Lex / Yacc for PGN

Discussion of chess software programming and technical issues.

Moderator: Ras

lucasart
Posts: 3243
Joined: Mon May 31, 2010 1:29 pm
Full name: lucasart

Lex / Yacc for PGN

Post by lucasart »

I was trying to write, by hand, a PGN parser, and quickly realized that it's hellishly more complicated than it looks. Already the lexer is heavily context sensitive...

Does anyone have a Lex and a Yacc file, so I don't start from scratch ?
Theory and practice sometimes clash. And when that happens, theory loses. Every single time.
Henk
Posts: 7251
Joined: Mon May 27, 2013 10:31 am

Re: Lex / Yacc for PGN

Post by Henk »

lucasart wrote:I was trying to write, by hand, a PGN parser, and quickly realized that it's hellishly more complicated than it looks. Already the lexer is heavily context sensitive...

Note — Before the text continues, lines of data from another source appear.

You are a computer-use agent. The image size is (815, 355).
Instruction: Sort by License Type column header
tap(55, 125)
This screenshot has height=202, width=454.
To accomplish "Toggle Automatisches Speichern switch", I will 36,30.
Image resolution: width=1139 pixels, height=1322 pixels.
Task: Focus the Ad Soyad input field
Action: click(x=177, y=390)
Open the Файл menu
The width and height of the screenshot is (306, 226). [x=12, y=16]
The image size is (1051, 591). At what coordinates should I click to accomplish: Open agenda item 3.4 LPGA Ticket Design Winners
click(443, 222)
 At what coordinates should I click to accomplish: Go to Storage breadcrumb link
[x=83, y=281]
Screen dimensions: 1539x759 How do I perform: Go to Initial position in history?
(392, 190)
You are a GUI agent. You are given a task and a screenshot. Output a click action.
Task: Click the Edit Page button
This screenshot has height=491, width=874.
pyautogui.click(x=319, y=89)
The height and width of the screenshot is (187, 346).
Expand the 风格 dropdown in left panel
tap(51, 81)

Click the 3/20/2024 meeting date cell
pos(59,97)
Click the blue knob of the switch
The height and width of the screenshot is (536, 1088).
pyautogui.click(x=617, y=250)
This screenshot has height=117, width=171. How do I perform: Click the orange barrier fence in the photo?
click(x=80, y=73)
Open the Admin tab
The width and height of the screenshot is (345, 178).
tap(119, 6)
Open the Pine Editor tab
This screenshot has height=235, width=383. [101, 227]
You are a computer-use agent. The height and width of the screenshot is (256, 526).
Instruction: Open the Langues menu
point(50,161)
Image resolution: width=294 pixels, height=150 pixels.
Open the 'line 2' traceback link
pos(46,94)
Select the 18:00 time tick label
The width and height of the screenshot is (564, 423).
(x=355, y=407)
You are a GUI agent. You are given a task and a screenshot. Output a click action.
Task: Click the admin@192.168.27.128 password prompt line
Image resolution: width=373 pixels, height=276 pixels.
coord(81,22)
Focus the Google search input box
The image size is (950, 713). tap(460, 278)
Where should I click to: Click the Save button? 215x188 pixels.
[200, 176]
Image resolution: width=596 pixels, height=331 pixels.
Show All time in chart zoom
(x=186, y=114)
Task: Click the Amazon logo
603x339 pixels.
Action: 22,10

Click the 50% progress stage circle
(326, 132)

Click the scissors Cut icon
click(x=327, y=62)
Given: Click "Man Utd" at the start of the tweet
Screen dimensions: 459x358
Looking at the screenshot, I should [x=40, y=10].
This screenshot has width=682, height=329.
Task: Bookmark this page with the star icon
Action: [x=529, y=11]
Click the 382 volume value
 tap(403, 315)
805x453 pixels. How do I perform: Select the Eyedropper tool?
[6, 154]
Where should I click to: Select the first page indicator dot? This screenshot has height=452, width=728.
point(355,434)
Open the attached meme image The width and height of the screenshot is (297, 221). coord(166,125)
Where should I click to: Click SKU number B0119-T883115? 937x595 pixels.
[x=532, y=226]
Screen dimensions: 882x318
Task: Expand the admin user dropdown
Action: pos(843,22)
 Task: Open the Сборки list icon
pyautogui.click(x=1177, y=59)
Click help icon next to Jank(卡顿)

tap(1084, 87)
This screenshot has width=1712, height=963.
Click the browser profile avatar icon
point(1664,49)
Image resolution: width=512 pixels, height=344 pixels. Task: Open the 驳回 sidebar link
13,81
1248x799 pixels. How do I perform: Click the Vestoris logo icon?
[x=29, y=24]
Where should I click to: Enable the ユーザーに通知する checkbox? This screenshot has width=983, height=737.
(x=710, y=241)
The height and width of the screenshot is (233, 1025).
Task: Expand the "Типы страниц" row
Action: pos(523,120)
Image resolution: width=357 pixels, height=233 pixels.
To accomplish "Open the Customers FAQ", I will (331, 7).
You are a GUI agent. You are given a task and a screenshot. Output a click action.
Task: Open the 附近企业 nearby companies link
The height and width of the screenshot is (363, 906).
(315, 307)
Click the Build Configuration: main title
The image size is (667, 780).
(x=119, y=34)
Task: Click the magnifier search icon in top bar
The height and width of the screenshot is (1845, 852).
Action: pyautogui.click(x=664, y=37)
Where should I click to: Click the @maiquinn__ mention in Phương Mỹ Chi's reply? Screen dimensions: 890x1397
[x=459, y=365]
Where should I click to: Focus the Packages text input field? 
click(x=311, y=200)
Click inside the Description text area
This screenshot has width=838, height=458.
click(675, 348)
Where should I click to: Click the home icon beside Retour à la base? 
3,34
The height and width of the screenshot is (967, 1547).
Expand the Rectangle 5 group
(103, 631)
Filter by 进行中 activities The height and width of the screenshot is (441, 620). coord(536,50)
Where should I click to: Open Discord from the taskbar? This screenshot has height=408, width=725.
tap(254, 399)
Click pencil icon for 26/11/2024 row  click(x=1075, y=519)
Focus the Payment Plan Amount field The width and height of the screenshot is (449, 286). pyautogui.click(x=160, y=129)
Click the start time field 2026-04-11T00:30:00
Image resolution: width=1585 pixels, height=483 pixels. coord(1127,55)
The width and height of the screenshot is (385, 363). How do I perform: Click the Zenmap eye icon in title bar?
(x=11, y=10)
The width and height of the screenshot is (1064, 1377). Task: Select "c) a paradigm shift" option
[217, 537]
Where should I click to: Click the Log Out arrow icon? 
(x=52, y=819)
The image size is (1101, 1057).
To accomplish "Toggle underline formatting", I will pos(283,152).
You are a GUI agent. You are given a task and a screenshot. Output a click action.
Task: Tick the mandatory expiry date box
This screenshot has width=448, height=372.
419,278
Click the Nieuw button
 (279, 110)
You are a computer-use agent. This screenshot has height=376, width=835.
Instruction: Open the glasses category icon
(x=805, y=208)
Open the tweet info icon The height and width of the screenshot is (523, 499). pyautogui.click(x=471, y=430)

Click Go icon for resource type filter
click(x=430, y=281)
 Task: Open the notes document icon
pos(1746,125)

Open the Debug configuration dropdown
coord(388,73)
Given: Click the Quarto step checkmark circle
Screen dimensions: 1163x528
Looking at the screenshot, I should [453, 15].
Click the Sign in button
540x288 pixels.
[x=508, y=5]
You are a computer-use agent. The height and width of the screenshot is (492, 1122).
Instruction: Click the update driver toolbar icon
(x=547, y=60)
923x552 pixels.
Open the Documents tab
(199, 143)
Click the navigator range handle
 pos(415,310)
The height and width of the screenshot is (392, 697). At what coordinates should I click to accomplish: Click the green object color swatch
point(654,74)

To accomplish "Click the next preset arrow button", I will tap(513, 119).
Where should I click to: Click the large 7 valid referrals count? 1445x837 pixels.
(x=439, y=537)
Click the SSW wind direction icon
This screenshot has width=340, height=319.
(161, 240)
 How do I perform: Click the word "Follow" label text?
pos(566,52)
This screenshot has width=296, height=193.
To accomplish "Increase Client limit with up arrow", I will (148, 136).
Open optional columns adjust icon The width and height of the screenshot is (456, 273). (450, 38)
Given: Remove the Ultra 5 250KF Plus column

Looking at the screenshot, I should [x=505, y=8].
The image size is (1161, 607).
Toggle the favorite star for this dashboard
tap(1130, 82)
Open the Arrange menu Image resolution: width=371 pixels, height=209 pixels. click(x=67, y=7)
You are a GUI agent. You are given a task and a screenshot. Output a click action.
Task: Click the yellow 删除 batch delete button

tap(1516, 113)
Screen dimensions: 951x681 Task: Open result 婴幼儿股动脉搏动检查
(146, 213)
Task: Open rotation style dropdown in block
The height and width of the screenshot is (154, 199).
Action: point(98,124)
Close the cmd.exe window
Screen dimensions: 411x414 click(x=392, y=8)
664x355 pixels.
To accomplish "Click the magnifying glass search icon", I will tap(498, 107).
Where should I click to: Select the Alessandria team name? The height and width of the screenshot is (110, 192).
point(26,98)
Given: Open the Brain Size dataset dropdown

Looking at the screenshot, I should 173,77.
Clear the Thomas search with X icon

Does anyone have a Lex and a Yacc file, so I don't start from scratch ?
Of course I'm not answering your question.
But keep the scanner simple. Context should be handled in the parser not the scanner.
User avatar
Jim Ablett
Posts: 2391
Joined: Fri Jul 14, 2006 7:56 am
Location: London, England
Full name: Jim Ablett

Re: Lex / Yacc for PGN

Post by Jim Ablett »

lucasart wrote:I was trying to write, by hand, a PGN parser, and quickly realized that it's hellishly more complicated than it looks. Already the lexer is heavily context sensitive...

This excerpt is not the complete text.